Meet Fengzhuo Cheng, statistical programmer, TGI China
Fengzhuo Cheng is a Statistical Programmer at the George Institute China.
How long have you been working at the George Institute?
Over a year. I started working at TGI China in August last year.
What is your professional background? Why did you decide to pursue global health research?
I graduated from Southern Medical University with a bachelor’s degree in preventive medicine, then obtained my master degree in public health from Queen's University of Belfast. Having the opportunity to contribute to improving the health of the population is extremely meaningful to me. Moreover, I like dealing with data and epidemiology fundamentally revolves around the relationship between things. In order to get precise and accurate conclusions, scientific and reasonable exploration of data is essential. And statistical analysis is the task of combining data with methodologies.
What attracted you to work at The George Institute?
The George Institute for Global Health is a research organization dedicated to the study of clinical, population and health systems in various fields, so being able to participate in different types of epidemiological trials is the primary reason that attracted me to work here. Diversity in trial research design implies that different statistical schemes will have to be designed. Different types of data also poses demands and challenges for the diversity of analytical methods, which is also attractive to me.
Which research project are you currently working on? How will they affect health care?
I’m currently working on the ROADMAP research project under the diabetes research unit. This study is based on diabetes as a breakthrough point. It attempts to establish a platform for the diagnosis and hierarchical management for diabetes in primary care settings. From the operational level, it establishes and explores the model and builds knowledge for the promotion of diabetes diagnosis and hierarchical management in China.

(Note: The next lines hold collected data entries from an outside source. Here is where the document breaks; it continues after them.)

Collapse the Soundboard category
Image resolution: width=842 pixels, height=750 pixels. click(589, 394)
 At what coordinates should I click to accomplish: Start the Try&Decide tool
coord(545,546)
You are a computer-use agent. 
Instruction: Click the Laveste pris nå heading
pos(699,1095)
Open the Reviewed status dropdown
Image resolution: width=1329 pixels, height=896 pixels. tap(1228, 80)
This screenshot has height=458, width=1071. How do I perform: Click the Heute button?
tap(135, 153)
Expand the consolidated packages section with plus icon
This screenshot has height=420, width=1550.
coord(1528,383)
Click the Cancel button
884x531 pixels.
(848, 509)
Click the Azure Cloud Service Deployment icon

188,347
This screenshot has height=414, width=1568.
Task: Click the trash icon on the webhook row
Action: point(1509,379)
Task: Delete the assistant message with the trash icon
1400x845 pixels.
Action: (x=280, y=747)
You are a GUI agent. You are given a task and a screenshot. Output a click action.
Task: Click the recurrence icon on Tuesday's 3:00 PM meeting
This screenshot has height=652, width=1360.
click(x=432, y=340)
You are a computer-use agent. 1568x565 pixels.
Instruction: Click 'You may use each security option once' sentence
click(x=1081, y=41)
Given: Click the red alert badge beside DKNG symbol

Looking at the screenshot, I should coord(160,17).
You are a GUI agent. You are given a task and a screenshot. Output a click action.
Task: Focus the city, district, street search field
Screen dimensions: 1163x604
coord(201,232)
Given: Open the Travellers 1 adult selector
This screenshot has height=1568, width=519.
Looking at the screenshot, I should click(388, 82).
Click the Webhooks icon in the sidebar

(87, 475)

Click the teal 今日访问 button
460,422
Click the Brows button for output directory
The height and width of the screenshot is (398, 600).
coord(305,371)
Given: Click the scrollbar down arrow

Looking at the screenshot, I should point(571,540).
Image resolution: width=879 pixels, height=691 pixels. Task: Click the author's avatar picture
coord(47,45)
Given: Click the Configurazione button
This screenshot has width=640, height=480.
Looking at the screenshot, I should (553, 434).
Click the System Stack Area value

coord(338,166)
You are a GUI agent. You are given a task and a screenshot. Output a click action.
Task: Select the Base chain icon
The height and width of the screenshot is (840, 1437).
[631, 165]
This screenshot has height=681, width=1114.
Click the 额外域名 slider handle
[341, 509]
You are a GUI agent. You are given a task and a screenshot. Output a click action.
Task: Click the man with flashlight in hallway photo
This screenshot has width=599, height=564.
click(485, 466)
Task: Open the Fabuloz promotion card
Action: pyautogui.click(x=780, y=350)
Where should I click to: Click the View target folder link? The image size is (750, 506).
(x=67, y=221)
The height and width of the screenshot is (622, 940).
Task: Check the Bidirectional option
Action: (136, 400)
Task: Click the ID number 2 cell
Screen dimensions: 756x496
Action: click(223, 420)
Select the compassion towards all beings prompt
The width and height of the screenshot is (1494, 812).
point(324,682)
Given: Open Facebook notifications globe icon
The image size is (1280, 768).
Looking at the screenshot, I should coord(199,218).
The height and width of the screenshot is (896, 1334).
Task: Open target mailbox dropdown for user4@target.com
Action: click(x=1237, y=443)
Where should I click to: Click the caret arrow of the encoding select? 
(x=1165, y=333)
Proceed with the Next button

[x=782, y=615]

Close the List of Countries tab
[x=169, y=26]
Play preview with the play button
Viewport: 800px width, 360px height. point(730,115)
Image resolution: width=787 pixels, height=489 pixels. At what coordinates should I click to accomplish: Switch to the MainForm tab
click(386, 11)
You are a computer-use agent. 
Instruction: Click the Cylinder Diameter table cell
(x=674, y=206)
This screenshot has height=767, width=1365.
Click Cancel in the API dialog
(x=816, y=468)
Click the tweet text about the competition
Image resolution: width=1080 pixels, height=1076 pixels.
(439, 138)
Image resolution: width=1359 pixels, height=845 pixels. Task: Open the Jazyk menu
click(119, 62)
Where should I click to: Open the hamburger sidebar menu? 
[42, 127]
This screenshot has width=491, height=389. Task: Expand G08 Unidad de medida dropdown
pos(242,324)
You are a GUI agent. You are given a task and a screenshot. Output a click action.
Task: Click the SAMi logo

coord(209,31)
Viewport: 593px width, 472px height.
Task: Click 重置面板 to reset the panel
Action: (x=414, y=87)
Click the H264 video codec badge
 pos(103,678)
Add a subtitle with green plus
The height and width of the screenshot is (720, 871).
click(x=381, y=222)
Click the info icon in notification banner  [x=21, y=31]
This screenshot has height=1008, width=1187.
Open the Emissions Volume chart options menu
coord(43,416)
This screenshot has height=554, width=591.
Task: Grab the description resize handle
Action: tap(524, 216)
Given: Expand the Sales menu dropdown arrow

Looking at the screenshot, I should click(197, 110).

In your opinion, what is the biggest challenge for statistical analysis in global health research today?
Because large-scale cluster randomized controlled trials implies a large number of subjects, and each individual has different levels of enthusiasm for understanding and participating in the trial, there will be risks leading to low compliance and the integrity of subsequent data. As a data analyst, it is a big challenge to attain a conclusion that is close to reality on the basis that the completeness and authenticity of the data cannot be measured. However, with the use of portable devices such as mobile phones in the data collection process, this problem is gradually being improved.